American designer Robert Geller runs his eponymous line and another called Gustav Von Aschenbach, which takes its name from the central character Thomas Mann’s novella Death in Venice. Robert Geller is a scholar. A designer comfortable theming collections around the Basel School of Design, and littering show notes with challenging German vernacular (Geller was born in Germany). A spot of pretension is no bad thing. This yellowy brown sweatshirt would just be a yellowy brown sweatshirt otherwise. As it is, it’s probably a metaphor for something. The last thing it actually is, is a yellowy brown sweatshirt.

Geller’s output for both his lines is far from the avant-garde, it’s all wearable, generously sized casual wear, albeit with luxurious touches and an equally luxurious price point. Putting the demands of catwalk fashion to one side though, this is a really robust, day-in-day-out piece with a handsome sprinkling of interest. Look at all that panelling.
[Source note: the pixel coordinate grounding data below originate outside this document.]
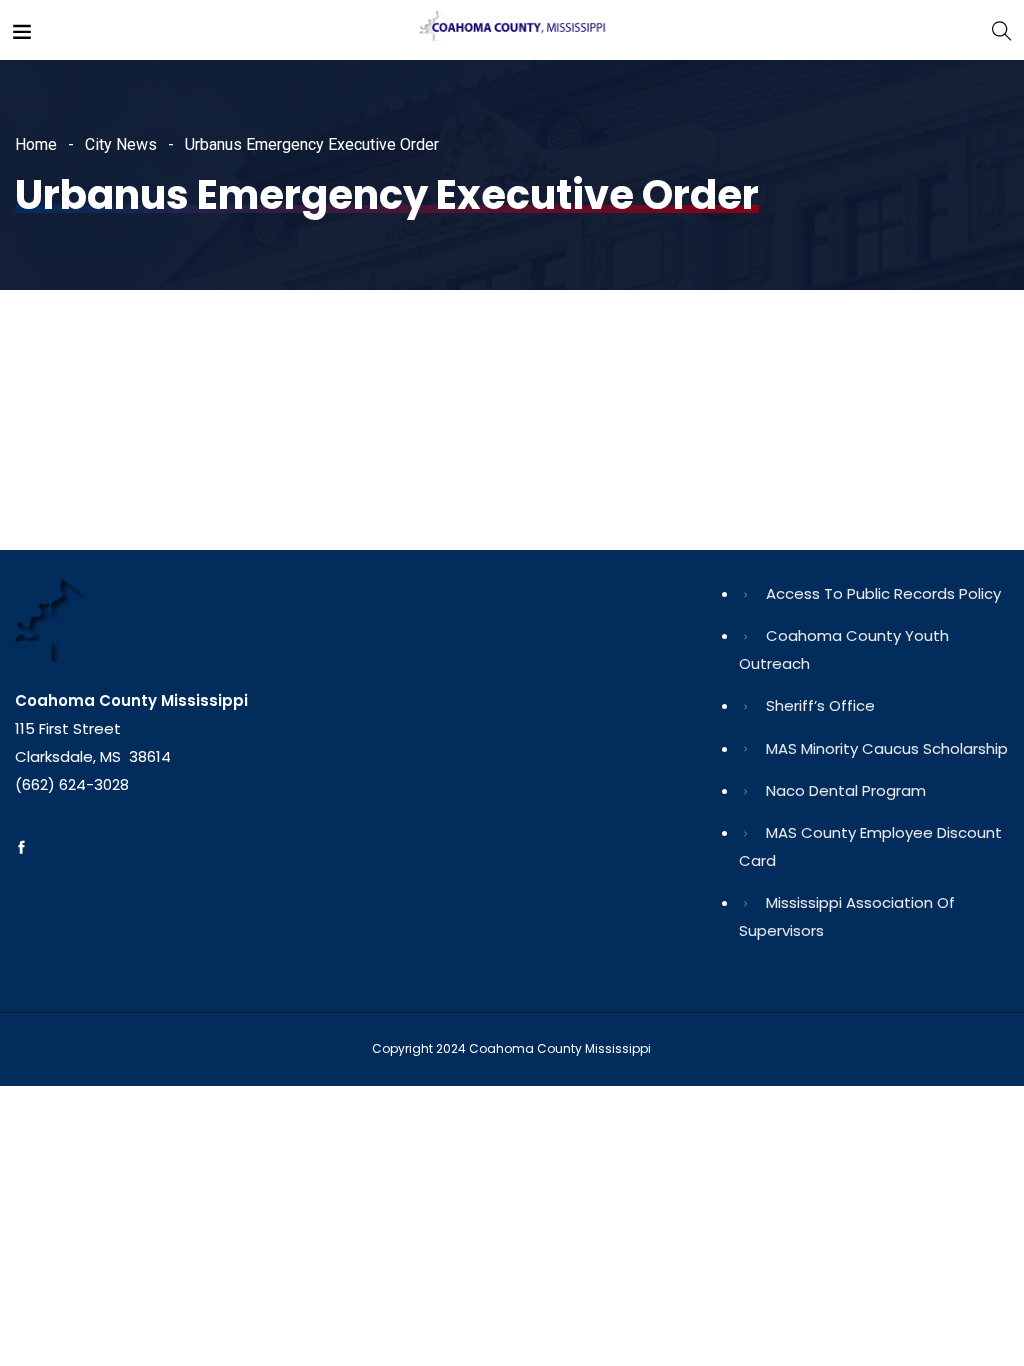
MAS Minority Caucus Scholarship (887, 748)
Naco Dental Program (846, 790)
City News (121, 144)
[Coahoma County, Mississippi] (512, 29)
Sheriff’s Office (820, 705)
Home (36, 144)
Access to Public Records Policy (883, 593)
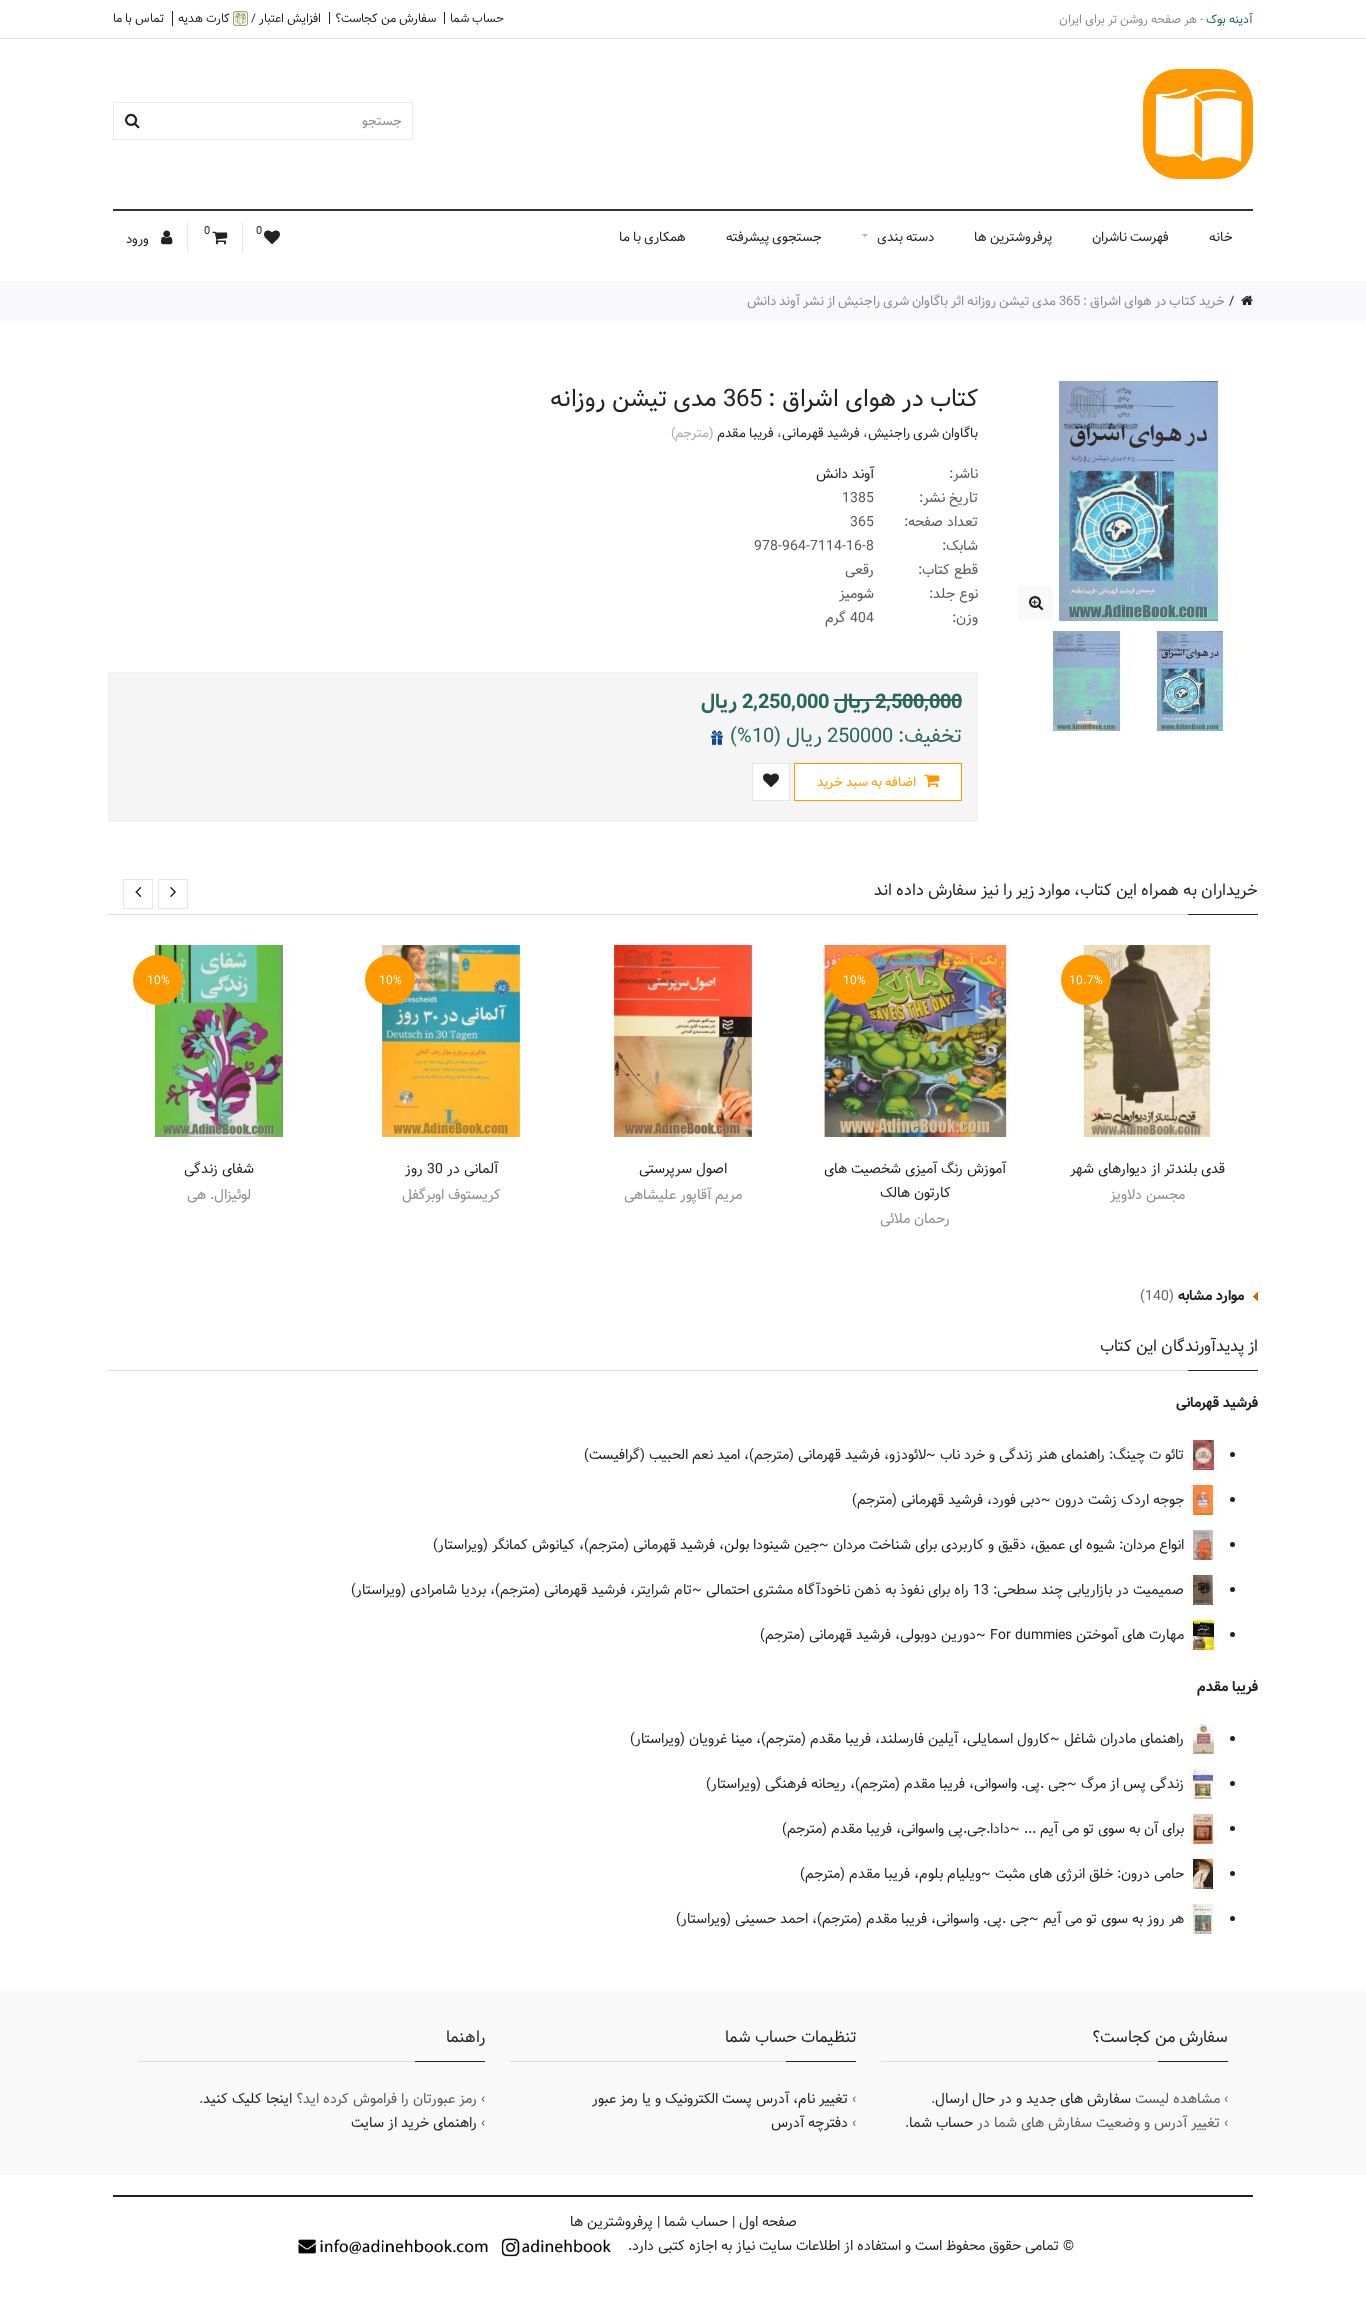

It’s like the 80’s gym-wear middle-aged mums used to wear while grunting in front of Mad Lizzy. Check out Mike Leigh’s back catalogue, or This is England, you’ll spot this kind of thing worn in pink and power blue.

There’s a ‘double layered jersey back panel’ and a capacious looking kangaroo pocket up front. I also like the wide ribbing at the waist and cuffs. The whole thing has a beefy and brawny mood, a far cry from the chintzy glamour of a New York runway.

Around my neighbourhood of Peckham, this sweat would sit perfectly. Of course, most would assume you’d picked it up at one of the many local vintage outfitters. Rather than having dropped £417 on a designer no one in the UK is familiar with. But such is the inherent flaw in the ‘interesting’ global menswear game. If you’re hoping to impress anyone other than yourself with your obsessive good taste and the lengths you are prepared to go to look different, you’ll be waiting a long time.